Precari storici: il decreto Milleproroghe ripristina le assunzioni in ruolo anche per il 2026 per i docenti di religione

Il reclutamento docenti torna al centro dell’attenzione con il decreto Milleproroghe, ma la questione affonda le radici molto più indietro per i precari di religione cattolica. Dopo il concorso del 2004, le prime immissioni in ruolo non sono state seguite da un piano strutturale di stabilizzazioni. Nel tempo si è così consolidata una fascia di precari con anzianità di servizio elevata, in alcuni casi superiore ai vent’anni.

I concorsi più recenti, sia straordinario sia ordinario, hanno riaperto una prospettiva di assunzione, ma il sistema continua a fare i conti con il limite del 70% delle immissioni in ruolo previsto dalla legge 186/2003, ritenuto da più parti non più adeguato alla realtà attuale.

Cosa cambia con il Milleproroghe

La norma contenuta nel decreto consente di effettuare anche nell’anno scolastico 2026/2027 le assunzioni già autorizzate per il 2025/2026. La misura non introduce nuovi posti, ma evita che le autorizzazioni già concesse decadano prima del completamento delle procedure.

Si allungano quindi i tempi per chi è già inserito nei percorsi di immissione in ruolo, garantendo la possibilità di concludere iter già avviati senza perdere il contingente previsto.

Le reazioni sindacali e il confronto aperto

Durante l’iter parlamentare, diverse organizzazioni sindacali hanno seguito il provvedimento chiedendo interventi più ampi su stabilizzazione, mobilità e diritti del personale. Tra queste, ANIEF, che ha evidenziato come la proroga rappresenti un passaggio utile ma non risolutivo.

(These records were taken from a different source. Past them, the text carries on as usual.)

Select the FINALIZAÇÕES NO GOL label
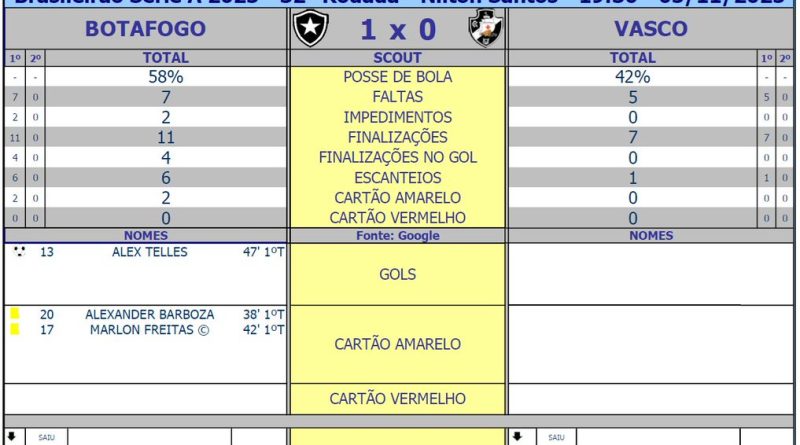This screenshot has width=800, height=445. 397,157

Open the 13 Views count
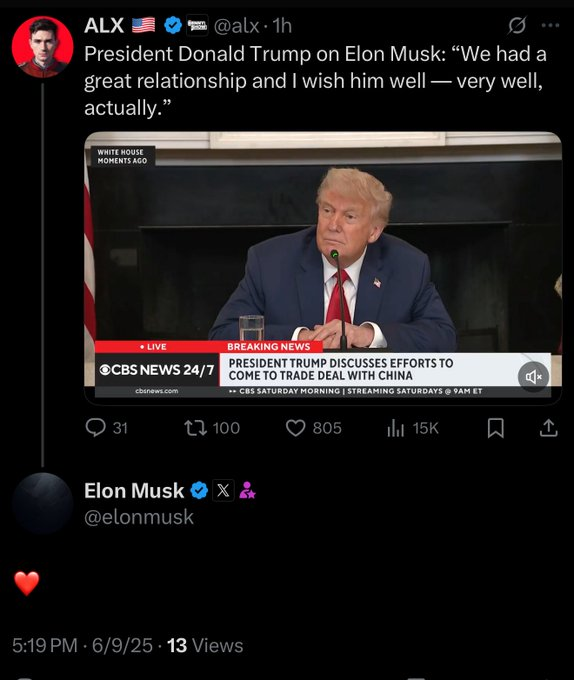click(x=205, y=645)

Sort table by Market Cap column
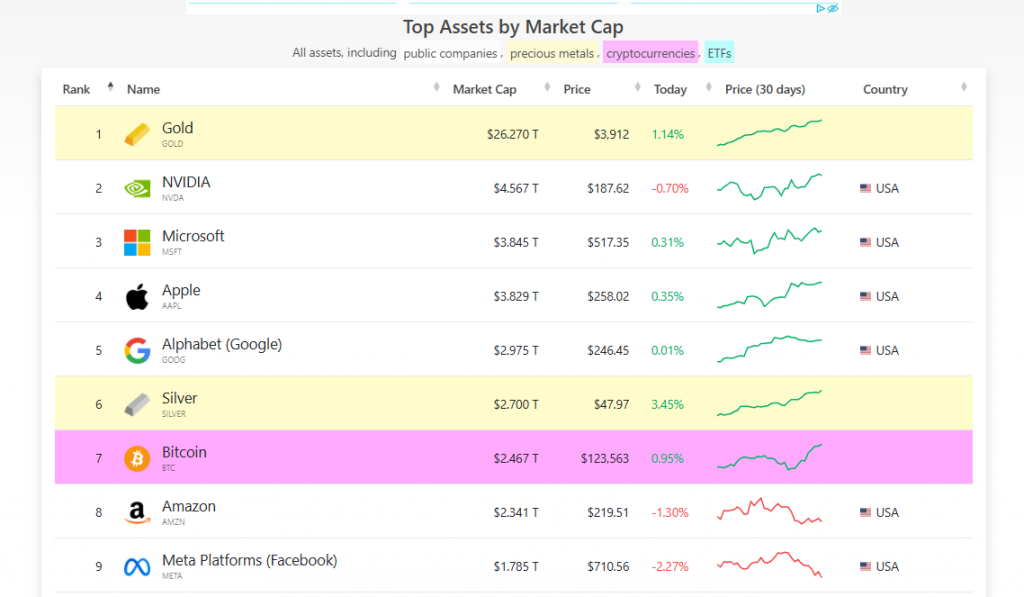(x=485, y=89)
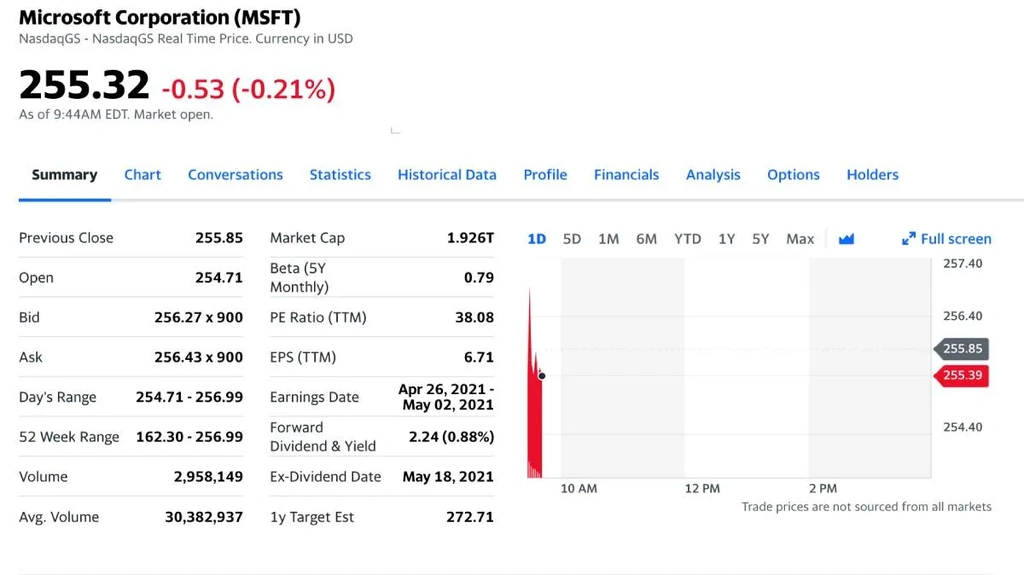View the Financials tab

tap(626, 175)
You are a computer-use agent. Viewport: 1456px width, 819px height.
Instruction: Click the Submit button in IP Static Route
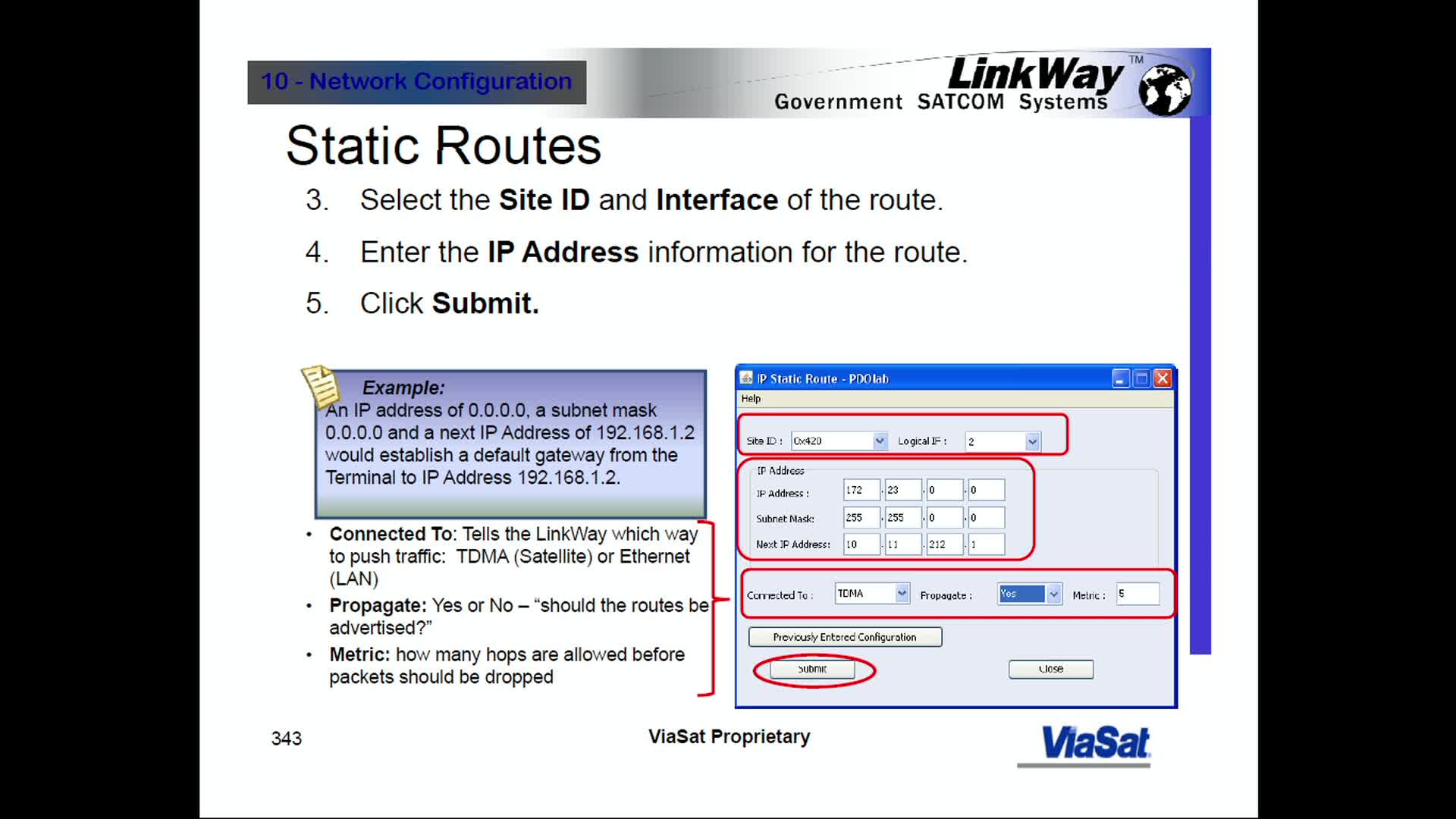(x=811, y=669)
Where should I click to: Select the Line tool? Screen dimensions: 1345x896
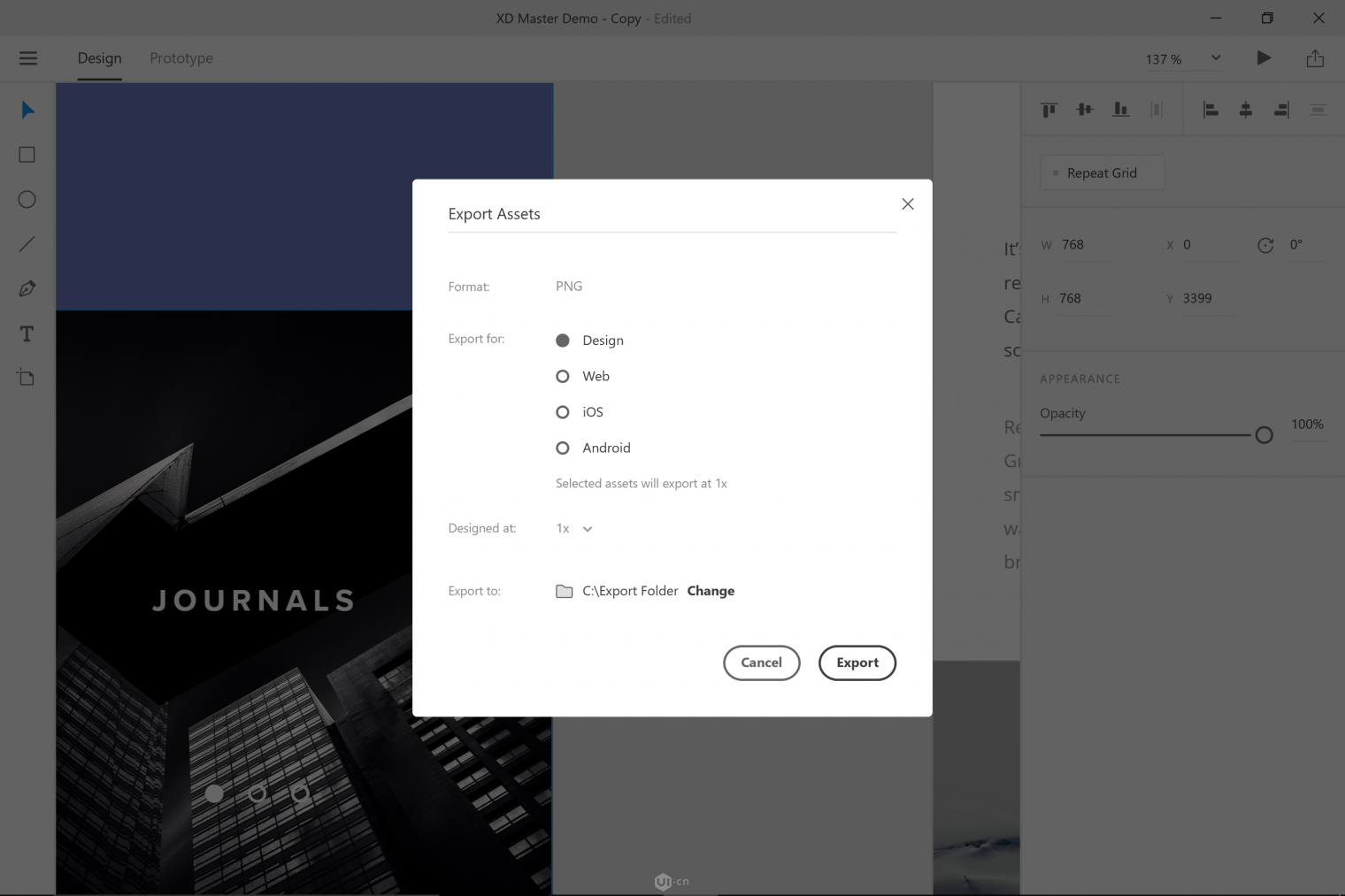27,243
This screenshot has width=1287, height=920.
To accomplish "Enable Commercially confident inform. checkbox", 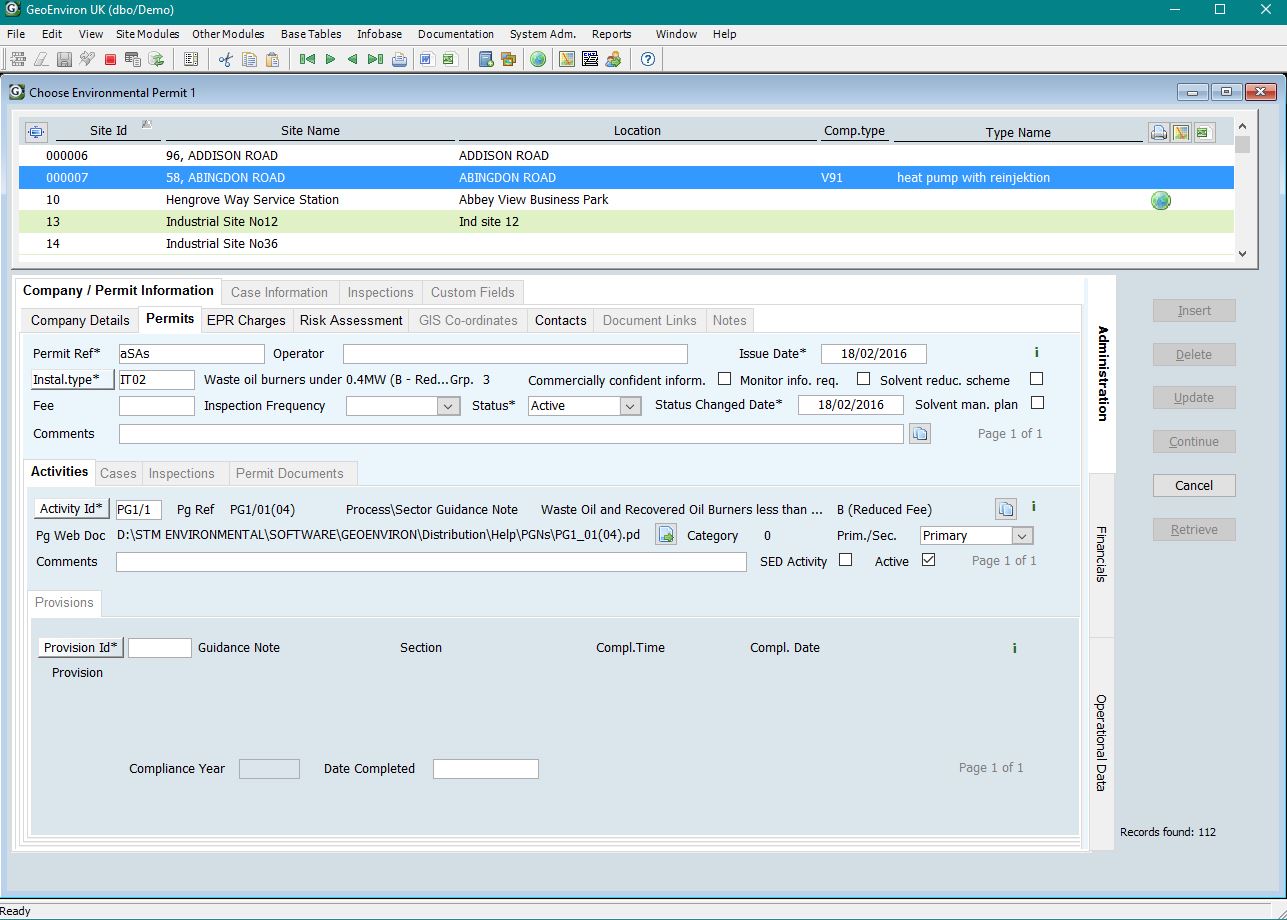I will pyautogui.click(x=724, y=379).
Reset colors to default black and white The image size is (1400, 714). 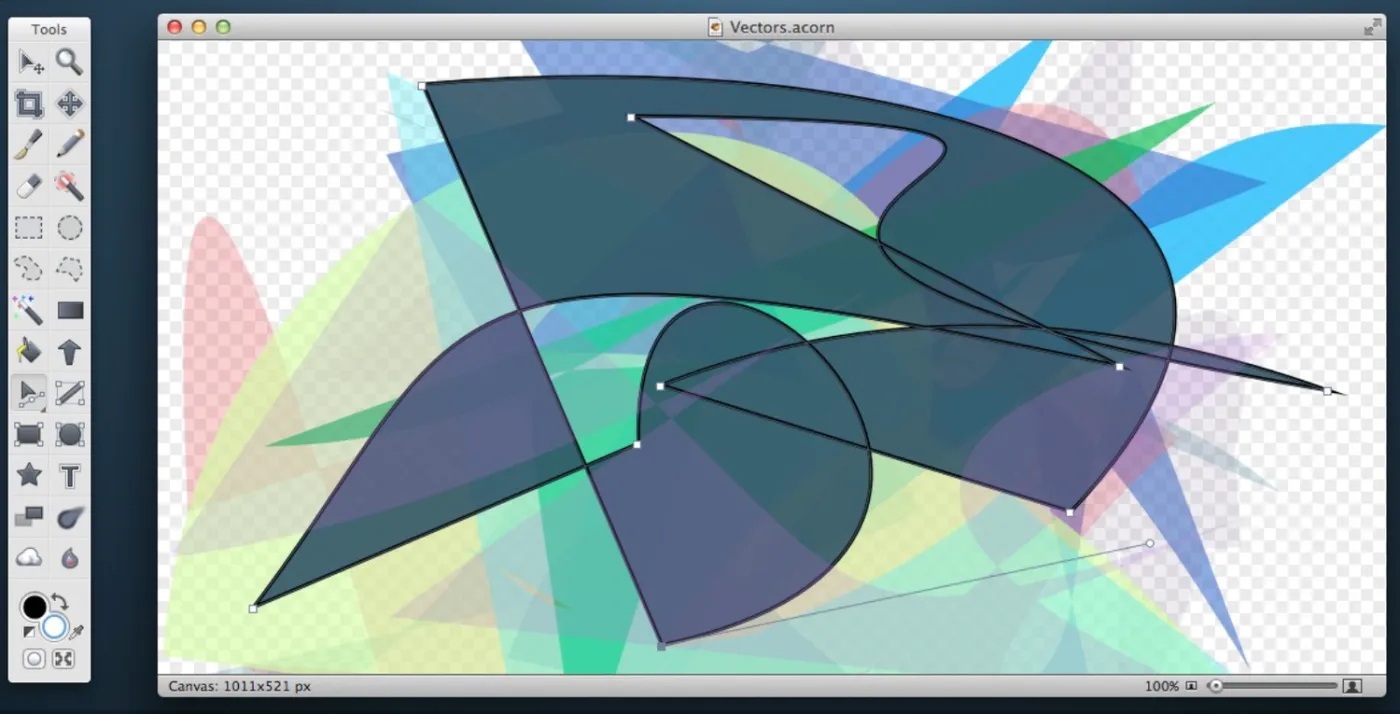(x=28, y=631)
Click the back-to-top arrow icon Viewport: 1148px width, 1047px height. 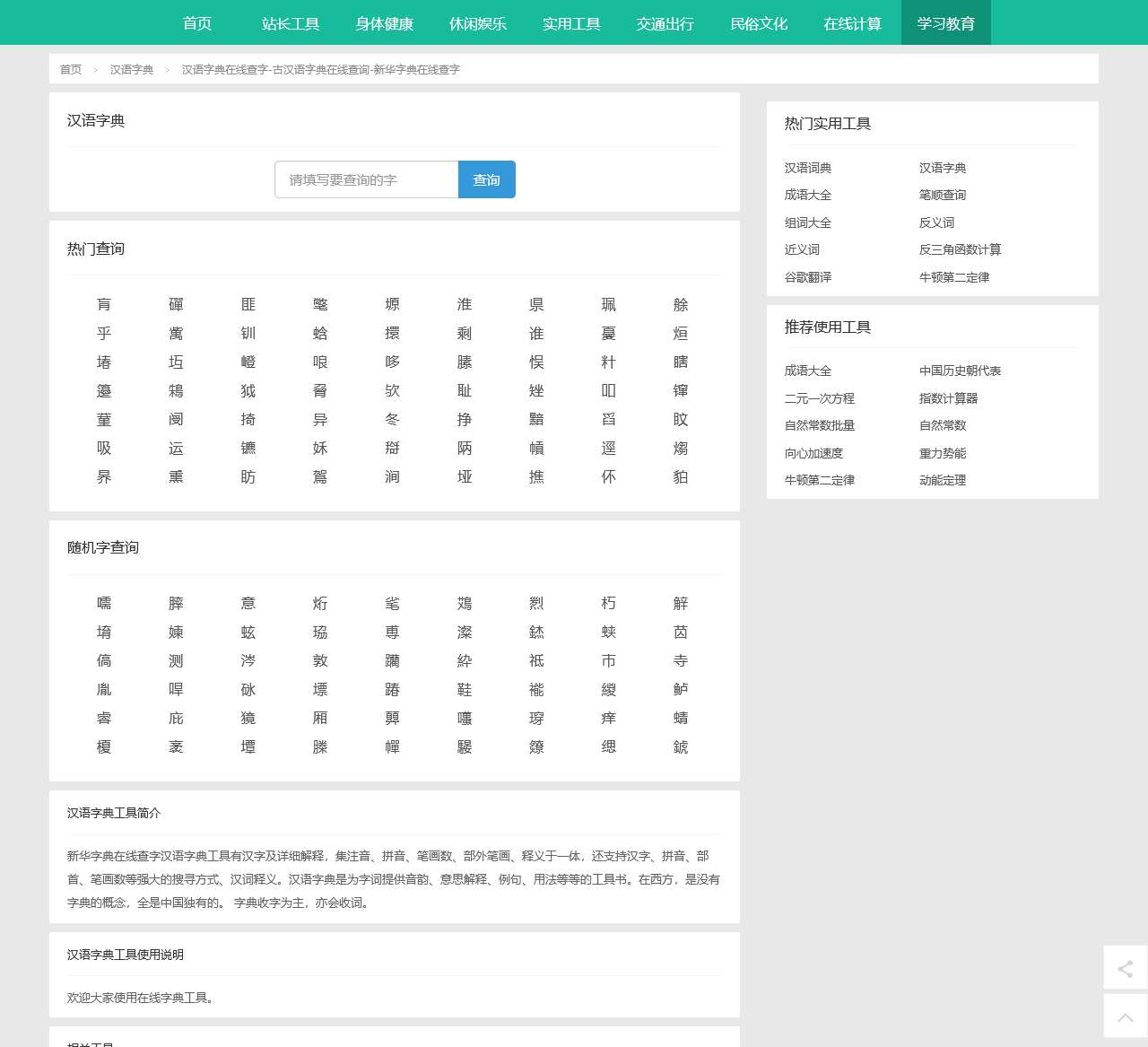point(1125,1016)
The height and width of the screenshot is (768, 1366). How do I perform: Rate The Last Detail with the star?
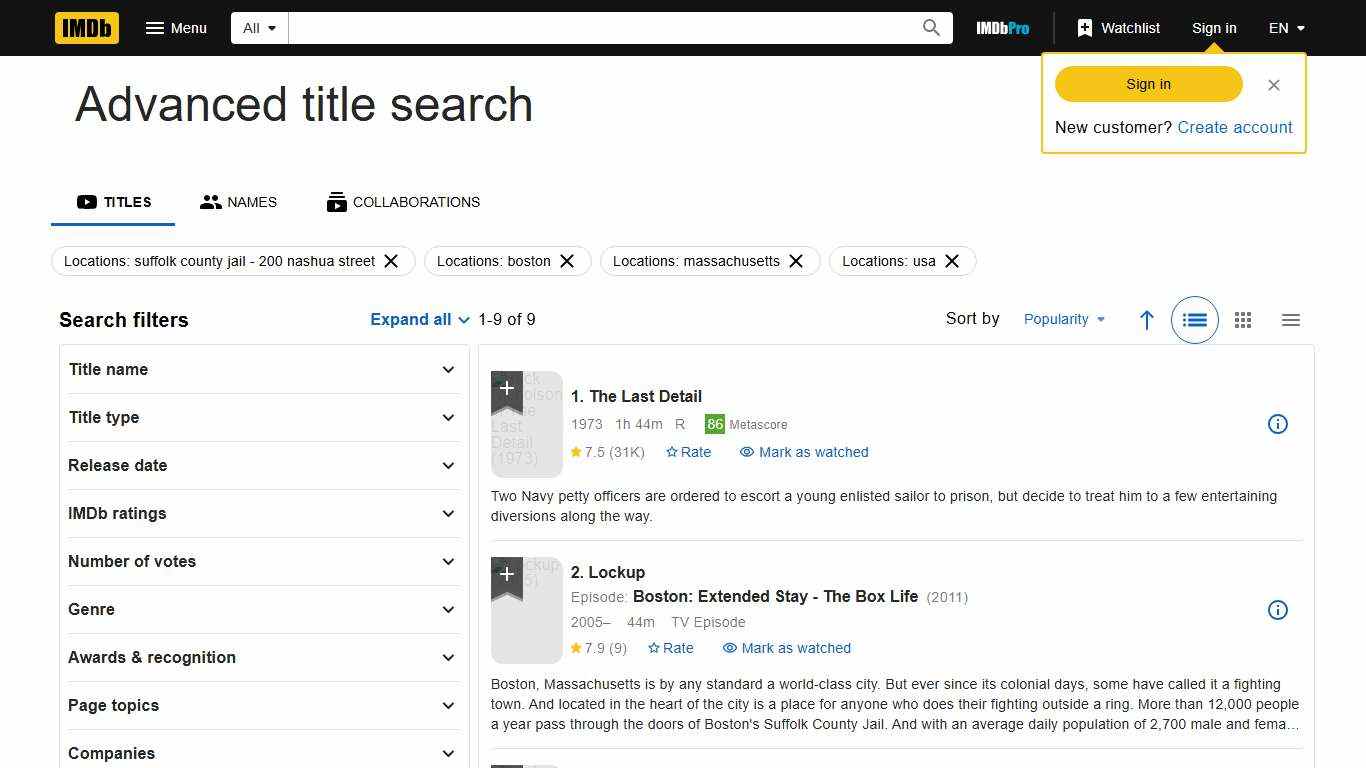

“Non si tratta di un nuovo piano di immissioni in ruolo – afferma la Coordinatrice nazionale IRC Anief Pattuglia – ma di un’estensione dei tempi che consente di portare a termine quanto già previsto, garantendo maggiore continuità ai docenti interessati”. Inoltre, “l’approvazione del decreto – sottolinea il referente nazionale IRC Anief Mirisola – rappresenta un passaggio importante, ma non esaurisce il confronto”.